Lawmakers Show Little Valentine's Day Love for Private Sector Job Creators

A quick roundup of weekend legislative activity shows few candy hearts (taxable or not) from lawmakers on this Valentine's Day holiday. Although most of the attention focused on House committee activity to suspend the I-960 supermajority requirement and to move forward with a package of tax hikes, employers express deep concern with union-backed bills to boost unemployment insurance costs. With the UI trust fund already being drained rapidly, these bills presage another increase in UI taxes on struggling firms.

As Brad Shannon writes (and I paraphrase), having passed the half-way mark on a short legislative session, lawmakers will now move quickly to make it easier to raise taxes, raise them, and adopt a budget. Here's what Shannon says:

Lawmakers need to get moving, because they have only 25 days left in their session to close a $2.8 billion budget gap with new taxes, spending cuts, federal aid and shifting other state revenues.

“I think it will be sooner rather than later.

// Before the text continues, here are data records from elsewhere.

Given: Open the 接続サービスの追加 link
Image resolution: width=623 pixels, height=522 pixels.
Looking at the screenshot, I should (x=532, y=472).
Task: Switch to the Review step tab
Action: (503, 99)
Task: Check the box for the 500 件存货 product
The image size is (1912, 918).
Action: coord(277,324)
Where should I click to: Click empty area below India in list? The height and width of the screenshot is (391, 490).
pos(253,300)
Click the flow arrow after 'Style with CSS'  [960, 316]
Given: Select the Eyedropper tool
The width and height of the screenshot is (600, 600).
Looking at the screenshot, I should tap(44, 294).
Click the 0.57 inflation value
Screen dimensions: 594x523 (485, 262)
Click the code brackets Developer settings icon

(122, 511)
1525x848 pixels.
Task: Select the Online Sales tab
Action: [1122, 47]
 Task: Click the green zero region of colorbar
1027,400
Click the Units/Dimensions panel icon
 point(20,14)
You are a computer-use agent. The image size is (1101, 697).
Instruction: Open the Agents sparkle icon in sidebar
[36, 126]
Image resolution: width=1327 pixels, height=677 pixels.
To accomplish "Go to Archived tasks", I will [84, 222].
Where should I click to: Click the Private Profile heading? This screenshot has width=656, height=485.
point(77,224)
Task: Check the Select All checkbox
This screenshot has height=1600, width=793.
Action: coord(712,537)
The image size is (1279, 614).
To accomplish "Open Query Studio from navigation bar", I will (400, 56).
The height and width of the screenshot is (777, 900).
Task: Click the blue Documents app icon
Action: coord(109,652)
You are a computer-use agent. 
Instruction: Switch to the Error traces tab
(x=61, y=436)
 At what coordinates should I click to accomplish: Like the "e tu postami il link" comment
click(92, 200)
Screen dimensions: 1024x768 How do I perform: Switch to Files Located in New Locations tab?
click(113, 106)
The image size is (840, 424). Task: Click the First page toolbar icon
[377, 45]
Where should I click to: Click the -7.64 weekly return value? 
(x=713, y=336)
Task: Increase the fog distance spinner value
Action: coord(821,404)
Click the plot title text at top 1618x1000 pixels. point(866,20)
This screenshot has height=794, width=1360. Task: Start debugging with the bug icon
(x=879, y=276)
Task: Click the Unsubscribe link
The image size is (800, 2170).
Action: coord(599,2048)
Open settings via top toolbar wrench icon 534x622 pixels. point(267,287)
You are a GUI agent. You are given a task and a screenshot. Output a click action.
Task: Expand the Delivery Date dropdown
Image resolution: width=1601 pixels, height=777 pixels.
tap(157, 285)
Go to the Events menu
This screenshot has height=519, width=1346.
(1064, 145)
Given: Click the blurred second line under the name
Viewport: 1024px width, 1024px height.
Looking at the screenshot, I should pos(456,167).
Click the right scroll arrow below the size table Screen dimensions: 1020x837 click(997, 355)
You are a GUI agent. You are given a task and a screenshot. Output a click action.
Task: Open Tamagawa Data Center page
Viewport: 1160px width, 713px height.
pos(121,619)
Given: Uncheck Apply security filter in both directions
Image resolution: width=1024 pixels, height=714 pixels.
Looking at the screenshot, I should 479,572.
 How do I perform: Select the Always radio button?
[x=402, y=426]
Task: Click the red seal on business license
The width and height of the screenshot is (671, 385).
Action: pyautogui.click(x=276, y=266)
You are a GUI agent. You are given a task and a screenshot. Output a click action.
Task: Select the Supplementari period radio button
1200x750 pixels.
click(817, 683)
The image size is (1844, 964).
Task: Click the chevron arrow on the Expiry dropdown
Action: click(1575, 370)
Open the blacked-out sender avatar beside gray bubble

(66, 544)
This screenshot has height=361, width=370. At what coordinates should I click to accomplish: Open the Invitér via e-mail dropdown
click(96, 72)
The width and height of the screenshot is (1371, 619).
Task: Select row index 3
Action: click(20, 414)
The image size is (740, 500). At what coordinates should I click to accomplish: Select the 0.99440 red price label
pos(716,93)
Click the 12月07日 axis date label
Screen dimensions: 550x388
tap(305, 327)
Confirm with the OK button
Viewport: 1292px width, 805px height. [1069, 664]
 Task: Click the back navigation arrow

We don’t want it to be hanging around,” House Majority Leader Lynn Kessler, D-Hoquiam, said about a coming vote on suspending I-960. The House is in a hurry to get a bill back to the Senate for approval, so Gov. Chris Gregoire can sign it and the Senate can roll out its budget plan, including tax increases, as soon as Wednesday.

So far, we don't know what that final tax plan will look like. The House Finance committee considered HB 3176 on Saturday without bringing it to a final vote. Here's a Washington Research Council analysis of the bill.  

Legislators have also proposed doubling the estate tax, increasing the state sales tax by 15.4 percent, and tripling the tax on hazardous substances

I'm sure we're not done, but the menu is already getting crowded and caloric.

Meanwhile, the state seems destined to fall short in its effort to capture Race to the Top Dollars for the public schools, a point well made by Washington Roundtable president Steve Mullin in this edition of Up Front on KING 5. The News Tribune editorial board writes succinctly today:

We now know the Legislature plan’s for competing for Race to the Top education dollars: Too little, too late.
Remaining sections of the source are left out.